━━━ Listed entries ━━━
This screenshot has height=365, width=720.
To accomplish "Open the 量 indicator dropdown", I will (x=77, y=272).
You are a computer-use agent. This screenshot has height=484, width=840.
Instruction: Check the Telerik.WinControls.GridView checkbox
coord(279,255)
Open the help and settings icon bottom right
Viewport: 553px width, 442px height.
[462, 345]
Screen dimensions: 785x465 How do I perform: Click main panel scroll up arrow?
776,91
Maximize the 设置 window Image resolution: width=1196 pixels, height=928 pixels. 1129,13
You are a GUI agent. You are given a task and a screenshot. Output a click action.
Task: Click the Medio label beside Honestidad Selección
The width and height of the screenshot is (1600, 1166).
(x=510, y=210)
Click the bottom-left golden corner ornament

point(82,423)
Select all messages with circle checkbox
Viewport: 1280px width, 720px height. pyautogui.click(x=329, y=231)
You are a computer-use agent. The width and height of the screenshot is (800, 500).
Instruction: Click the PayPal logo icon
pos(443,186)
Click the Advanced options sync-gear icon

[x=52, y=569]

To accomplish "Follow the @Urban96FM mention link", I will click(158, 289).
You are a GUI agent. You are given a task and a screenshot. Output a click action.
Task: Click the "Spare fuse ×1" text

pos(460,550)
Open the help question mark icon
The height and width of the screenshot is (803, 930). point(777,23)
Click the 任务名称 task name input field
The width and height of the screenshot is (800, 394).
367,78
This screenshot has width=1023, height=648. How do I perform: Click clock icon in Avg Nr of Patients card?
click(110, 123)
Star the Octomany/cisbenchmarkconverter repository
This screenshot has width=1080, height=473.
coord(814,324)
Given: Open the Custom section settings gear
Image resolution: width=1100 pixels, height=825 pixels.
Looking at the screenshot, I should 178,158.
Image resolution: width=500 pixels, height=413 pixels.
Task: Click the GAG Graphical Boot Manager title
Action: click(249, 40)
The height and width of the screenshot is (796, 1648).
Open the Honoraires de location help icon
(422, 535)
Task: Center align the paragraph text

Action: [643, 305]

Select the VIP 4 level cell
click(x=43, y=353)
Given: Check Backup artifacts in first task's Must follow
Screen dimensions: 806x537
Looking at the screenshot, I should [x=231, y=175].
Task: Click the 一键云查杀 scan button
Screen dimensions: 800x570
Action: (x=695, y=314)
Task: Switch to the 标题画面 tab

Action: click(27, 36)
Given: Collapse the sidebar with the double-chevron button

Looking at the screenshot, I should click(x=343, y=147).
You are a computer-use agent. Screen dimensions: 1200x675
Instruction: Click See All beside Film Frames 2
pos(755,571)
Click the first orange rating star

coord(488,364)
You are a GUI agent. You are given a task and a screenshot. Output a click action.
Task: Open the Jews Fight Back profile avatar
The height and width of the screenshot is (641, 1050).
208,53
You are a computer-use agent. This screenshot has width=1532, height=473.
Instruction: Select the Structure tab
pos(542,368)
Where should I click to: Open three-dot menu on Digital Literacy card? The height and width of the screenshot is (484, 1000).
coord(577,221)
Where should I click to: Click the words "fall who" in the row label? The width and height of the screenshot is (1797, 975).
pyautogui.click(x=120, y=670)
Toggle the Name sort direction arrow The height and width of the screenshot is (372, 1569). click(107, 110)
━━━
Goal of the exercise. In full and verbatim, repeat the records given above.

Result of the exercise.
This screenshot has height=365, width=720.
To accomplish "Open the 量 indicator dropdown", I will (x=77, y=272).
You are a computer-use agent. This screenshot has height=484, width=840.
Instruction: Check the Telerik.WinControls.GridView checkbox
coord(279,255)
Open the help and settings icon bottom right
Viewport: 553px width, 442px height.
[462, 345]
Screen dimensions: 785x465 How do I perform: Click main panel scroll up arrow?
776,91
Maximize the 设置 window Image resolution: width=1196 pixels, height=928 pixels. 1129,13
You are a GUI agent. You are given a task and a screenshot. Output a click action.
Task: Click the Medio label beside Honestidad Selección
The width and height of the screenshot is (1600, 1166).
(x=510, y=210)
Click the bottom-left golden corner ornament

point(82,423)
Select all messages with circle checkbox
Viewport: 1280px width, 720px height. pyautogui.click(x=329, y=231)
You are a computer-use agent. The width and height of the screenshot is (800, 500).
Instruction: Click the PayPal logo icon
pos(443,186)
Click the Advanced options sync-gear icon

[x=52, y=569]

To accomplish "Follow the @Urban96FM mention link", I will click(158, 289).
You are a GUI agent. You are given a task and a screenshot. Output a click action.
Task: Click the "Spare fuse ×1" text

pos(460,550)
Open the help question mark icon
The height and width of the screenshot is (803, 930). point(777,23)
Click the 任务名称 task name input field
The width and height of the screenshot is (800, 394).
367,78
This screenshot has width=1023, height=648. How do I perform: Click clock icon in Avg Nr of Patients card?
click(110, 123)
Star the Octomany/cisbenchmarkconverter repository
This screenshot has width=1080, height=473.
coord(814,324)
Given: Open the Custom section settings gear
Image resolution: width=1100 pixels, height=825 pixels.
Looking at the screenshot, I should 178,158.
Image resolution: width=500 pixels, height=413 pixels.
Task: Click the GAG Graphical Boot Manager title
Action: click(249, 40)
The height and width of the screenshot is (796, 1648).
Open the Honoraires de location help icon
(422, 535)
Task: Center align the paragraph text

Action: [643, 305]

Select the VIP 4 level cell
click(x=43, y=353)
Given: Check Backup artifacts in first task's Must follow
Screen dimensions: 806x537
Looking at the screenshot, I should [x=231, y=175].
Task: Click the 一键云查杀 scan button
Screen dimensions: 800x570
Action: (x=695, y=314)
Task: Switch to the 标题画面 tab

Action: click(27, 36)
Given: Collapse the sidebar with the double-chevron button

Looking at the screenshot, I should click(x=343, y=147).
You are a computer-use agent. Screen dimensions: 1200x675
Instruction: Click See All beside Film Frames 2
pos(755,571)
Click the first orange rating star

coord(488,364)
You are a GUI agent. You are given a task and a screenshot. Output a click action.
Task: Open the Jews Fight Back profile avatar
The height and width of the screenshot is (641, 1050).
208,53
You are a computer-use agent. This screenshot has width=1532, height=473.
Instruction: Select the Structure tab
pos(542,368)
Where should I click to: Open three-dot menu on Digital Literacy card? The height and width of the screenshot is (484, 1000).
coord(577,221)
Where should I click to: Click the words "fall who" in the row label? The width and height of the screenshot is (1797, 975).
pyautogui.click(x=120, y=670)
Toggle the Name sort direction arrow The height and width of the screenshot is (372, 1569). click(107, 110)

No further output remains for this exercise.